You can import stuff from your host environment
And there's the slippery slope.
I'm afraid "things like Java's JNI (Java Native Interface) or .NET's Platform Invoke" aren't inherently dangerous - they can only invoke whatever "native" code their runtime environment makes available to them, stuff that a potential sandbox would allow to exist in their address space. In other words, stuff imported from your host environment. Any security problems they have are problems that apply equally to Wasm as soon as it has access to anything outside its own environment.
It's always the same claim: our idea is safer because we have a better sandbox and a limited attack surface. I'm afraid this sandbox will prove as vulnerable as everyone else's and over time there will be pressure to import so much stuff "from your host environment" that the distinction between browser code and local application code will be hard to perceive.
It really doesn't matter that there is a "machine-verified proof of its safety" - the machine verification goes right up to the point at which you "import stuff from your host environment" and then ceases to have any validity. Code running in an isolated machine is by definition safe, but punch a hole in the isolation and all bets are off.
I can see why Google might be interested in "multimedia editing, simulation, compilers and debuggers, encryption, and games" running in the browser. I'm not: they're precisely the things that should either be done as local applications or on remote servers with clear boundaries of authentication and control.

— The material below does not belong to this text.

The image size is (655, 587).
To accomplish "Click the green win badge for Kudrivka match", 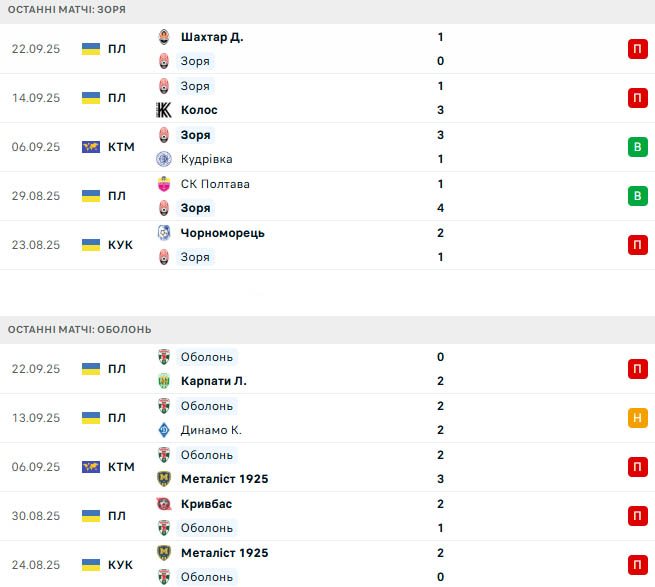I will pyautogui.click(x=637, y=147).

I'm not entirely sure, in any case, how you'd manage multimedia editing or games if Wasm only has access to the browser display by means of JavaScript updating the DOM: there'd have to be a lot of "import stuff from your host evnironment" to get that to work at an acceptable rate.
Browsers are for presentation not for computing. Admittedly their document-centric presentation model is inadequate for our current model of remote interaction and they have insufficient hooks to provide secure identification and to allow the secure remote storage of personal data based on local credentials. However, as long as browsers stick to presentation, there's some hope of keeping them reasonably secure. A browser capable of running a "virtual operating system" is a nightmare - that's the problem with JavaScript already, please don't make it worse.